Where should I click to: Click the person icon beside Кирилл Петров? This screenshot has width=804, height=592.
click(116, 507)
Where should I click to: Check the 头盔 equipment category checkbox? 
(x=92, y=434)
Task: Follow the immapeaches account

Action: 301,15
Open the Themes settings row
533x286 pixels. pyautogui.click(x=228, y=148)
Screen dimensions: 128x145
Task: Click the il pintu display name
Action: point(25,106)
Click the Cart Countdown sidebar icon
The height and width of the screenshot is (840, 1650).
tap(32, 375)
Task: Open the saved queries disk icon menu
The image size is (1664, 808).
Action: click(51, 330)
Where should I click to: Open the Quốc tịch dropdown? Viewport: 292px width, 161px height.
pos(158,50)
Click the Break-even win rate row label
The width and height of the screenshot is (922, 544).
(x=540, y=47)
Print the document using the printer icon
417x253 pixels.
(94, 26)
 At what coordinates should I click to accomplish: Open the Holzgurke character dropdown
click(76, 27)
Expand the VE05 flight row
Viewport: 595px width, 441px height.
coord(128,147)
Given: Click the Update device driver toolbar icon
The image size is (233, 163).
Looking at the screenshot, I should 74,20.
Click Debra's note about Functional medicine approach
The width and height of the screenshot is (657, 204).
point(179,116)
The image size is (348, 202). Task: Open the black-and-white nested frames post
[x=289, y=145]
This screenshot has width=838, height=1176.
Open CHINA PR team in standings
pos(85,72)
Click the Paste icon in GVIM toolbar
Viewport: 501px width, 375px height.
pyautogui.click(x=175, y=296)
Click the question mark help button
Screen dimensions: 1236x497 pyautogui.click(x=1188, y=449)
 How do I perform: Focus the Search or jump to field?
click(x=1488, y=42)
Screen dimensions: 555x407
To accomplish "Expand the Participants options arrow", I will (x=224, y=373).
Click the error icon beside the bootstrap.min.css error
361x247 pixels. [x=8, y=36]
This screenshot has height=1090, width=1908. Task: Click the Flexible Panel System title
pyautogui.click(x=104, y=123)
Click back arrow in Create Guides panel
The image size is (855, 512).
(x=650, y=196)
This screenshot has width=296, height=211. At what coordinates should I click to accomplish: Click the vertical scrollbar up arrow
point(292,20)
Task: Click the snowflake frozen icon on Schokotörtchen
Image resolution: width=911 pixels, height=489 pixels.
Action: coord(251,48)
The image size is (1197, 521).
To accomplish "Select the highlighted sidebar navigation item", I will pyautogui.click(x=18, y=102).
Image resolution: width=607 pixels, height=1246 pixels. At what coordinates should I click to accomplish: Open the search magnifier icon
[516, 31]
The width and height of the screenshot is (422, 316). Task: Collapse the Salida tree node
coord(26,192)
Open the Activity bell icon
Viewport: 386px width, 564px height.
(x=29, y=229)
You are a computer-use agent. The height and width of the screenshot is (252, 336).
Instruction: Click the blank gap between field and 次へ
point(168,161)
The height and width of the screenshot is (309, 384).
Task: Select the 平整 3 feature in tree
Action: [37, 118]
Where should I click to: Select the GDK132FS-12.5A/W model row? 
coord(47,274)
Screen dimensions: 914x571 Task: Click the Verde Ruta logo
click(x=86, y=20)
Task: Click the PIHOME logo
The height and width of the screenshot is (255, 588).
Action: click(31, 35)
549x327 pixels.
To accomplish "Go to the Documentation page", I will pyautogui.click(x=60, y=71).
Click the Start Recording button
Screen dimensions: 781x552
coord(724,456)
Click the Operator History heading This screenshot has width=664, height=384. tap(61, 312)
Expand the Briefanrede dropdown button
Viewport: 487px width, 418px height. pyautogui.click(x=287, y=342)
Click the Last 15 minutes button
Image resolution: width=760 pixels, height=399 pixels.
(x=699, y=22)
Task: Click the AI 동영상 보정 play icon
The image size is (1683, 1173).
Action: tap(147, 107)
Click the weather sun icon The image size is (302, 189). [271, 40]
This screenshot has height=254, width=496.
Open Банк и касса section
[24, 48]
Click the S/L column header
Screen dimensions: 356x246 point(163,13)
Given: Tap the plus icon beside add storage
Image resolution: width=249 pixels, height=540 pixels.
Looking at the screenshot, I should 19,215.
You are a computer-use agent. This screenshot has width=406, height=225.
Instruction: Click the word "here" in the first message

» REQUIRED WORK
Search the records for the string "Given", and copy every line that holds it.

» RESPONSE FOR THIS EXERCISE
Given: Click the Update device driver toolbar icon
Given: Tap the plus icon beside add storage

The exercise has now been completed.